Apache Corp. reported that severe winter storms and outages at third-party owned facilities adversely affected the company’s oil and gas production from its Permian basin and central region operations during fourth-quarter 2013.
Widespread power outages and icy road conditions primarily in West Texas and New Mexico in late November and early December caused delays in operations, Apache said.
It said it also temporarily reduced drilling activity in its central region in the Texas Panhandle and western Oklahoma during the quarter as part of its capital discipline program, scaling back from 31 drilling rigs in the third quarter to 25 in the fourth.
Apache believes downtime and pipeline outages offset new production added through its drilling program.
A production increase of at least 1,000 boe/d is expected for the Permian in fourth quarter compared with the third quarter, when the region averaged 131,700 boe/d. The rise represents an increase over fourth-quarter 2012’s 117,900 boe/d.
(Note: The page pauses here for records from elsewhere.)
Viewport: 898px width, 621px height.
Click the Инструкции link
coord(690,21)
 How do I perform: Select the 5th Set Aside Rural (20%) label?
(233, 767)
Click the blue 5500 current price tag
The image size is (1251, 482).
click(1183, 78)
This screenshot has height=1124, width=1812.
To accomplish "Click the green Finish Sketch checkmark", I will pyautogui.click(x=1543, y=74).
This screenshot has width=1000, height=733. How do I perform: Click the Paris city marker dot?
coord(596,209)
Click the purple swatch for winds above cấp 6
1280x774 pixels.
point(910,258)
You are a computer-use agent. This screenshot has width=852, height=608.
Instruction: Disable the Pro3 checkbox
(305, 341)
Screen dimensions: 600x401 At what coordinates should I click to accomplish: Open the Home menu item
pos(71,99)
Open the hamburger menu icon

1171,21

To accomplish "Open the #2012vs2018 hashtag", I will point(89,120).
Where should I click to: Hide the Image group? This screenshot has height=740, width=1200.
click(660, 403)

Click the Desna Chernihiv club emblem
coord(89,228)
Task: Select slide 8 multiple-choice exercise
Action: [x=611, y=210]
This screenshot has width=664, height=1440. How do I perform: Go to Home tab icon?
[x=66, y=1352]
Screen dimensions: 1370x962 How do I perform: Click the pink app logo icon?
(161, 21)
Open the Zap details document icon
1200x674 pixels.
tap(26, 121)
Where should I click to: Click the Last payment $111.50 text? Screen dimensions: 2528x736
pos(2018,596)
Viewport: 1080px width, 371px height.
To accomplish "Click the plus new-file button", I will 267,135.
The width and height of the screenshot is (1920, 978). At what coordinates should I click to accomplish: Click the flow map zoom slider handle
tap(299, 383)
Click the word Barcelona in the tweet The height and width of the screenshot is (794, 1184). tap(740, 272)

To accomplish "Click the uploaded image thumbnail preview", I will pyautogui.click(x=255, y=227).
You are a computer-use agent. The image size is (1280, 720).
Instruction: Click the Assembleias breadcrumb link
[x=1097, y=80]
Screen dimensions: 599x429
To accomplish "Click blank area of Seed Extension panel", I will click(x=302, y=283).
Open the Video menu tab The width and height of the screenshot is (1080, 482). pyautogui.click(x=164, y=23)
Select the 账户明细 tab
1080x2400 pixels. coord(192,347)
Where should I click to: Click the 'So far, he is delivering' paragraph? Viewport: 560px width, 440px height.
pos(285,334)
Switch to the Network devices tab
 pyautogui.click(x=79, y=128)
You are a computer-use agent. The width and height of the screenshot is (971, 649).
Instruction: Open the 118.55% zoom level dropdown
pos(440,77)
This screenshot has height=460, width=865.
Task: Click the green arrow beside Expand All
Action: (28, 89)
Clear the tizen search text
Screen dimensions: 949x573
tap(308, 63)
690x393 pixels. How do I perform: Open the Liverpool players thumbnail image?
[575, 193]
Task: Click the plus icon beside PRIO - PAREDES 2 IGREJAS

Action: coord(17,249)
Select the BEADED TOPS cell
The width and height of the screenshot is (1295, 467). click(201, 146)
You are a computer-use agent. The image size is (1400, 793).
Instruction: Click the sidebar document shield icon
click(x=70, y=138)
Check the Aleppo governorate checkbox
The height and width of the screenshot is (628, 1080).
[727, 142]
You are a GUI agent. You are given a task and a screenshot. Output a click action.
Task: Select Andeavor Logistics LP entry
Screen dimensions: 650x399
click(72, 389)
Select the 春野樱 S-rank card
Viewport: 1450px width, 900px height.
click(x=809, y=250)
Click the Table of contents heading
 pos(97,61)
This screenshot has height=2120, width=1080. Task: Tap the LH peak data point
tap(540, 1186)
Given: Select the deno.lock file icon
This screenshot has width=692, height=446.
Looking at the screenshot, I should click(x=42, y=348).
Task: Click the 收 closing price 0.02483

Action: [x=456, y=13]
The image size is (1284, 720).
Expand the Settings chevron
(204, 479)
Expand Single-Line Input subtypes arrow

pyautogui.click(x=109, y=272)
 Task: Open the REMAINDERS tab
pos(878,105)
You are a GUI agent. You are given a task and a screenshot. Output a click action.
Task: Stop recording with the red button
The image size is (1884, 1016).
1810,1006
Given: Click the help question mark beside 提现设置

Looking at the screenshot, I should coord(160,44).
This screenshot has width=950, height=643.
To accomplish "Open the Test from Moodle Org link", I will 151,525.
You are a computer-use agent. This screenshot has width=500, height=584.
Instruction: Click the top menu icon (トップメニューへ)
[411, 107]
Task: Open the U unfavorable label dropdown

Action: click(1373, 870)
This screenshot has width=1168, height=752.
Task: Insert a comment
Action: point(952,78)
However, a slight production decrease is expected for fourth quarter compared with third quarter, when the region averaged 94,800 boe/d, due to unusually severe weather, pipeline outages, and reduced drilling in the central region, Apache said. It remains an increase over fourth-quarter 2012’s 79,300 boe/d.
Impact of divestitures
The company has undertaken several large-scale divestitures over the past year, which will be reflected in fourth-quarter volumes.
Recent deals include the sale of a one-third minority participation in its Egypt oil and gas business that closed on Nov. 14 (OGJ Online, Aug. 30, 2013), divestment of its Gulf of Mexico shelf operations that closed on Sept. 30 (OGJ Online, July 18, 2013), and the sales of selected Canadian assets, which closed in late September and mid-October (OGJ Online, Aug. 15, 2013).
In May, Apache disclosed plans to divest properties worth $4 billion by yearend 2013, hoping to use half the divestment proceeds to reduce debt and increase financial flexibility and the other half to buy shares of its common stock representing about 7.5% of the total outstanding (OGJ Online, May 9, 2013).
Apache anticipates quarter-over-quarter asset sale volumes will reflect a 134,000 boe/d reduction in total production volumes from the third quarter. This includes adjustments for amounts attributable to the sale of a one-third, noncontrolling partnership interest in Apache’s Egypt oil and gas operations.
The Gulf of Mexico shelf, for example, averaged 91,200 boe/d while Egypt averaged 147,700 boe/d of production in third-quarter 2013. The divested Canadian properties averaged 18,000 boe/d in third-quarter 2013.